Since we want the energy for $y_i$ to be 0 for $x_i$, everything else is a loss for
us:

$$
L_i(y_i, E_{W}(x_i, y_i)) = E_{W}(x_i, y_i)
$$

However, this function does not increase energy for other example, possibly
resulting in the constant function:

$$
E_W(x_i, y_j) = 0 \,\, \forall i \in {X}, \forall j \in {Y}
$$

In other words, it gives 0 for all possible labels, resulting in a collapsed plane
where all energies are equal.

### Generalized Perceptron Loss

Another way is to give a lower bound for point $y_i$ and pushing away everything
else:

$$
L_i(y_i, E_{W}(x_i, y_i)) = E_{W}(x_i, y_i) - \min_{y \in \mathcal{Y}}E_{W}(x_i, y)
$$

When the loss becomes 0, it means that both terms are equal, meaning that
$E(x_i, y_i)$ has the lowest value. However this doesn't imply that there's not
anothe $y_j$ so that $E(x_i, y_i) = E(x_i, y_j)$, implying that this method is
still susceptible to flat planes.

### Good losses

To avoid the problem of a collapsed plane, we can use several losses:

- [**Hinge Loss**](../4-Loss-Functions/INDEX.md#hingeembeddingloss)
- **Log Loss**
- **MCE Loss**
- **Square-Square Loss**
- **Square-Exponential Loss**
- [**Negative Log-Likelihood Loss**](../4-Loss-Functions/INDEX.md#nllloss)
- **Minimum Empirical Error Loss**

All of these operates to increase the distance between $y_i$ and $\bar{y}_i$ so
that the *"best incorrect answer"* is at least $margin$ away from the correct one(s).

> [!WARNING]
> Negative Log Likelihood makes the plane way too harsh, making it like a ravine
> where good values are in the ravine and bad ones are on top[^anelli-15]

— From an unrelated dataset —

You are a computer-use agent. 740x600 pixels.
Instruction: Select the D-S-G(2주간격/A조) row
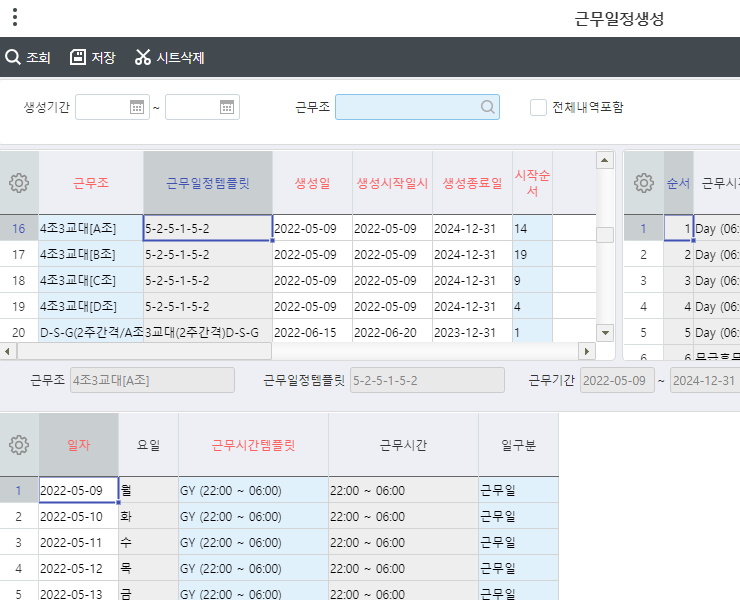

## Energy Based Model Architectures

> [!CAUTION]
> Here $x$, $y$ may be scalars or vectors

![energy based model architectures](./pngs/emb-architectures.png)

### Regression

The energy function for a regression is simply:

$$
E_W(x, y) = \frac{1}{2}|| G_W(x) - y ||_2^2
$$

This architecture, during training will modify $W$ so that $G_W(x_i) \sim y_i$ and
way different from all the other $y_j$.
During inference, $y^*_i$ will be the one that is the most similar to $G_W(x_i)$

### Implicit Regression

We usually use this architecture when we want more than one possible answer.
The trick is to map each admissible $y$ to the same trasnformation of $x_i$:

$$
E_W(x, y) = \frac{1}{2}|| G_{W_X}(x) -  G_{W_Y}(y) ||_2^2
$$

During training both $G_{W_X}(x_i) \sim G_{W_Y}(\mathcal{Y}_i)$, while during
inference we will choose a value from $\mathcal{Y}^*_i$
that will have the least energy

### Binary Classification

For binary classification problems, we have:

$$
E_W(x, y) = - yG_W(x)
$$

During training it will make $G_W(x_i) \gt 0$ for $y_i = 1$ and viceversa. During
inference, $y_i^*$ will have the same sign of $G_W(x_i)$.

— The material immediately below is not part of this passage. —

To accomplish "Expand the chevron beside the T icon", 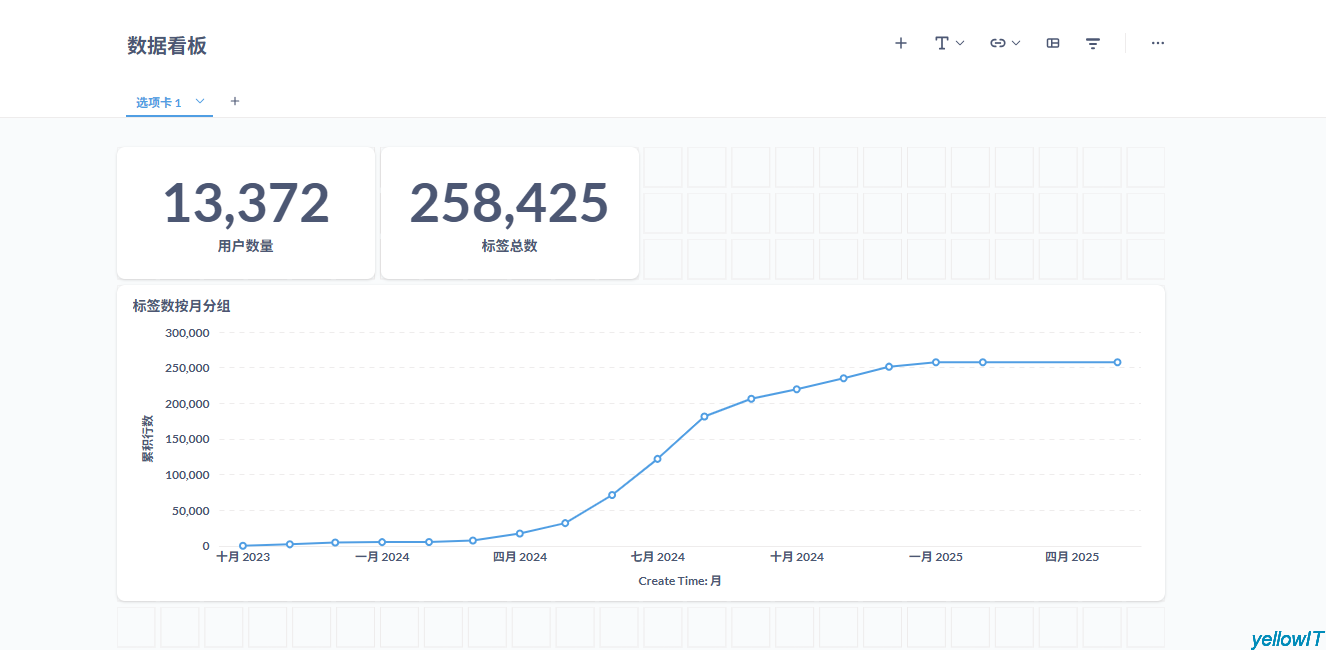I will tap(960, 43).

### Multi-Class Classification

For multiclass classification we will have:

$$
E_W = \sum_{k = 0}^{C} \delta(y - k) \cdot G_W(x_i)_{[k]} \\
\delta(u) \coloneqq \text{ Kronecker impulse - } \begin{cases}
    1 \rightarrow u = 0 \\
    0 \rightarrow u \neq 0
\end{cases}
$$

This is just a way to say that $G_W(x_i)$ will produce several scores, an
array of values, and the energy will be equal to the one for the class $y_i$.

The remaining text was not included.